Pregnant women, infants and young children should avoid raw or unpasteurized milk and milk products and only consume pasteurized products, according to a new policy statement from the American Academy of Pediatrics.
The statement - whose lead author is Yvonne Maldonado, MD, professor of pediatrics at the Stanford University School of Medicine - will be published online Dec. 15 in Pediatrics.
In issuing this statement, the academy takes the same position as the American Medical Association, the American Veterinary Medical Association, the International Association for Food Protection, the National Environmental Health Association, the U.S. Food and Drug Administration and the World Health Association.

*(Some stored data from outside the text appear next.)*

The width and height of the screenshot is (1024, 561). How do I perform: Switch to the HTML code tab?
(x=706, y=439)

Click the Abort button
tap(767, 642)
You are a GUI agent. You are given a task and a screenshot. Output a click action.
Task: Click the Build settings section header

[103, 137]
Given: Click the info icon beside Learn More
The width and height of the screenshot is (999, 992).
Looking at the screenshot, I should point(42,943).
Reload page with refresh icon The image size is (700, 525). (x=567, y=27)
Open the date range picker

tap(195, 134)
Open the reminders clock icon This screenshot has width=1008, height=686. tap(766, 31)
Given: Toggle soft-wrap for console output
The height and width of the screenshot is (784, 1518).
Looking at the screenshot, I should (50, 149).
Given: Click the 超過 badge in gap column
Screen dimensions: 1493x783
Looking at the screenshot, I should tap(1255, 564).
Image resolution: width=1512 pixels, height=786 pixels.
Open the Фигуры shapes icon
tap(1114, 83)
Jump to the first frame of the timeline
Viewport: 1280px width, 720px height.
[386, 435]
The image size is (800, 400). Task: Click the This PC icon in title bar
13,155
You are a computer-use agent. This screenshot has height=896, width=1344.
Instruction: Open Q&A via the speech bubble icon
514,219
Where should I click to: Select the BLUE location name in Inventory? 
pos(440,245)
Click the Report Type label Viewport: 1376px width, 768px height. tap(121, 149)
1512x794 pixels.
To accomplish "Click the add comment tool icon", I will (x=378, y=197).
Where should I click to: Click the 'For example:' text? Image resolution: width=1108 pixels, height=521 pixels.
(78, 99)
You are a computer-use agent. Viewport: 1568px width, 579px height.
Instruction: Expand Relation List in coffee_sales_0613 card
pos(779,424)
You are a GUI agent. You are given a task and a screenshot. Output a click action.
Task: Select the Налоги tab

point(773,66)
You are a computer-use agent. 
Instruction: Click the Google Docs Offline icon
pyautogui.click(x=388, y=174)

Whether from cows, goats or sheep, raw milk and milk products are a continuing source of bacterial infections that are especially dangerous to pregnant women, fetuses, the elderly, young children and people with compromised immune systems, the statement says.
The popularity of raw milk and raw-milk products, such as soft cheeses, has been growing in recent years, in part due to claims of health benefits. But those claims have not been backed up by science.
Studies have shown repeatedly that raw milk and pasteurized milk contain equivalent levels of nutrients, such as proteins, carbohydrates, calcium, vitamins and enzymes. Claims that raw milk is not associated with lactose intolerance have not been substantiated by independent studies.
"We have no scientific evidence that consuming raw milk provides any advantages over pasteurized milk and milk products," said Maldonado, an infectious disease expert who also is a pediatrician at Lucile Packard Children's Hospital. "But relative to the amount of raw-milk products on the market, we do see a disproportionately large number of diseases and illnesses from raw milk."
From 1998 through 2009, there were 93 recorded outbreaks of disease resulting from consumption of raw milk or raw-milk products, causing 1,837 illnesses, 195 hospitalizations and two deaths. Most of those illnesses were caused by contamination of the product with E. coli or with species of Salmonella or Campylobacter. Infections by such bacteria can cause diarrhea, fever, cramps, nausea and vomiting. Some infections can become systemic.
A 2011 survey by the National Association of State Departments of Agriculture determined that raw milk and raw-milk products were legal to sell in 30 states, though only a few allowed sales in grocery stores. California is among the states that allow such sales.
The FDA banned interstate shipment and sales of raw milk and some raw-milk products in 1987, but it has no jurisdiction over whether such products created in a state may be sold within that state's borders. An exemption in the FDA prohibition allows cheeses that have been aged at least 60 days to be transported across state lines for sale, provided the cheese is clearly labeled as unpasteurized. Before pasteurization was developed, one of the major causes of childhood disease and death was drinking milk because there was no way to decontaminate it. It was not uncommon for children to contract tuberculosis from milk.
Some advocates of raw-milk consumption argue that cows are healthier now than in the pre-pasteurization era, but Maldonado said that even in healthy herds, there are other organisms that can cause serious bacterial infections in children and pregnant women.
"There have been recent studies demonstrating that even healthy dairy animals in good facilities carry some of these organisms on their udders, or the organisms are somewhere in their environment, and the milk can be contaminated with them," Maldonado said. "When these organisms are ingested, especially by young babies or pregnant women, they can cause severe illness."
The academy's policy statement endorses a nationwide ban on the sale of raw or unpasteurized milk and milk products, including raw-milk cheeses that have been aged for more than 60 days. In endorsing a raw-milk cheese ban, the statement cited scientific evidence that Escherichia coli 0157, a pathogenic strain of the E. coli bacteria that can cause particularly severe symptoms and in some cases liver failure, can survive in raw-milk cheese even after 60 days of aging and has been linked to E. coli outbreaks.
The statement also encourages pediatricians to lobby their state representatives in support of a ban on raw-milk sales in the states where they live. The academy's statement contains a list of organisms detected in raw milk and raw-milk products. In addition to many species of bacteria, the list includes giardia, rabies and norovirus. According to the U.S. Centers for Disease Control and Prevention, norovirus is the most common cause of acute gastroenteritis in the United States, causing 19-21 million illnesses and contributing to 56,000-71,000 hospitalizations and 570-800 deaths annually.
"We invented pasteurization to prevent these horrible diseases," Maldonado said. "There is really no good reason to drink unpasteurized milk."